Read more: How to Tell if Now Is a Good Time to Ask for a Raise

2. Know What Others are Getting

Before you ask for a raise, you’re going to need to know what kind of raise is reasonable. Check sites like PayScale.com and GlassDoor.com to get an idea of the industry standard for your position, then consult your colleagues to see what the story is internally. For women, that means making sure to check with your male mentors as well. As MONEY’s Margaret Magnarelli writes, female employees tend to be underpaid relative to their male counterparts, and often remain unfairly compensated because they compare salaries with female colleagues who are also underpaid. Gathering a broad cross section of salary data can help break through the ceiling.

Read more: The Foolproof Way to Make Sure You Land a Big Raise This Year

3. Be Able to Prove You’re Better than Average

The 3% average bump that Mercer projects isn’t bad, but being better than the norm can be very lucrative. In 2014, Mercer said the highest-performing employees received a 4.8% raise—more than 2 percentage points higher than the average for that year. How do you show you’re the best of the best? Gather a portfolio of past endorsements and ask satisfied clients to write testimonials. Then do your best to quantify your accomplishments so that your boss has the hard numbers as well.

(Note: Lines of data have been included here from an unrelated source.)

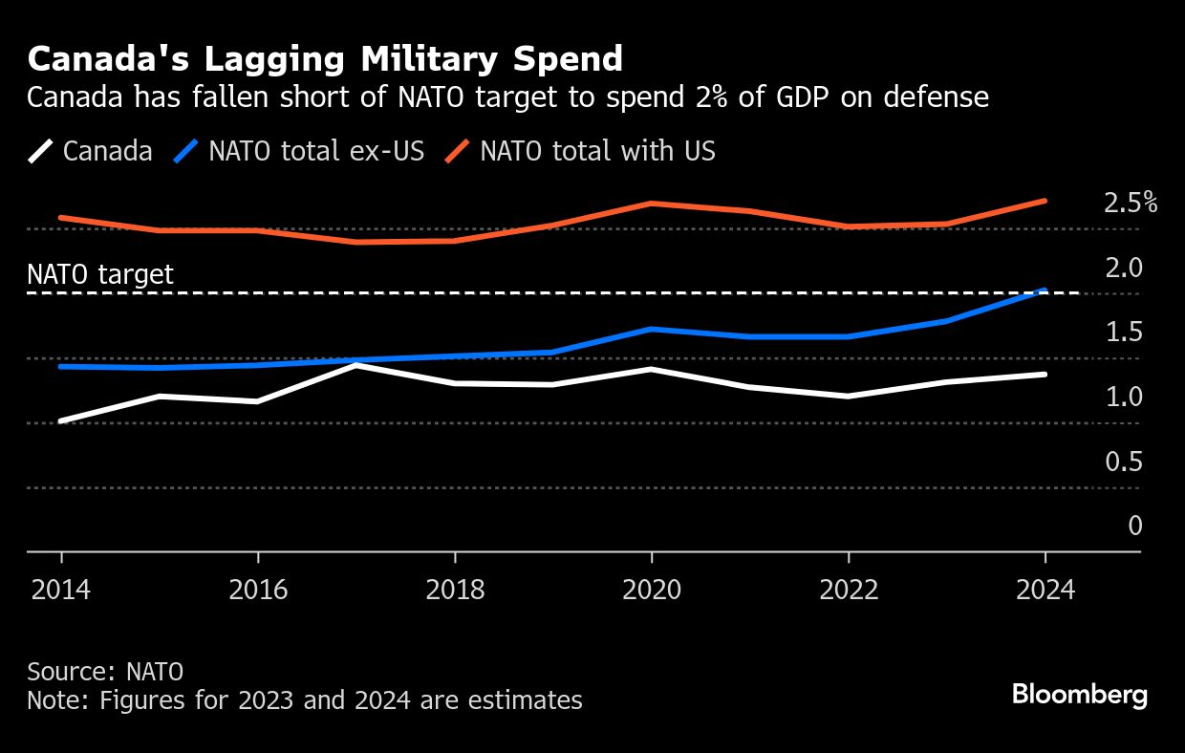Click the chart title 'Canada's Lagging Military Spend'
325,59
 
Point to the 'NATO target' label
100,275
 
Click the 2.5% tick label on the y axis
1130,204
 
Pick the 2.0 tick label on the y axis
1123,268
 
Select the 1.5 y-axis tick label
1123,333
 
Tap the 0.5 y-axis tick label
1123,463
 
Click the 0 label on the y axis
1134,526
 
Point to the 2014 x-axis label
61,590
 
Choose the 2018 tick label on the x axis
455,590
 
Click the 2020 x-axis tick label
652,590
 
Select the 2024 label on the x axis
1045,590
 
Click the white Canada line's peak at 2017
356,365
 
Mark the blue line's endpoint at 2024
1045,290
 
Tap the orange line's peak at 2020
652,204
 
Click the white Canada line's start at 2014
61,420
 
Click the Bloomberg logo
1080,695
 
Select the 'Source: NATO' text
105,672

Read more: 5 Ways to Get a Big Raise Now

4. Identify Your Added Value

Think about what you do that no one else at the office can do—either where you’ve particularly excelled or what highly marketable skill you bring to the table—and then frame your ask around this added value. Jim Hopkinson of SalaryTutor.com suggests framing your requests as follows: “Not only do I have [all the standard requirements that everyone else has] + but I also possess [the following unique traits that make me worth more money].”

Read more: The Secret Formula that Will Set You Apart in a Salary Negotiation

5. Just Ask!

As Wayne Gretzky said, you miss you 100% of the shots you don’t take. According to CareerBuilder, 56% of workers have never asked for a raise, which is a shame because 44% of those who did ask got the amount they asked for, and 31% still got some kind of salary boost. It might seem daunting to ask for more money with the economy still in recovery mode, but job openings are the highest they’ve been in a decade, almost three-quarters of employers say they’re worried about losing talented workers, and raises are gradually getting larger. Being assertive can be scary, but don’t let fear stand in the way of a bigger salary.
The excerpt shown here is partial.